Vers adressés à Diane de Poitiers
Plus ferme foi ne fut oncques jurée
A nouveau prince, ô ma belle princesse,
Que mon amour qui vous sera sans cesse
Contre le temps et la mort assurée.
De fossés creux ou de tour bien murée
N'a pas besoin de ma foi la fortresse,
Dont je vous fis, dame, reine et maîtresse,
Parce qu'elle est d'éternelle durée.
Trésor ne peut sur elle être vainqueur
Un si vil prix n'acquiert un gentil coeur.
Ton esprit est, Ronsard,...
Ton esprit est, Ronsard, plus gaillard que le mien ;
Mais mon corps est plus jeune et plus fort que le tien ;
Par ainsi je conclus qu'en savoir tu me passe
D'autant que mon printemps tes cheveux gris efface.

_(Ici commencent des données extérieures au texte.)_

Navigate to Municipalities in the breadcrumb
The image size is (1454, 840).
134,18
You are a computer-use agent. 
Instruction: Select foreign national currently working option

L'art de faire des vers, dût-on s'en indigner,
Doit être à plus haut prix que celui de régner.
Tous deux également nous portons des couronnes
Mais, roi, je la reçus ; poète, tu la donnes.
Ton esprit enflammé d'une céleste ardeur
Éclate par soi-même, et moi par ma grandeur.
Si du côté des Dieux je cherche l'avantage,
Ronsard est leur mignon et je suis leur image.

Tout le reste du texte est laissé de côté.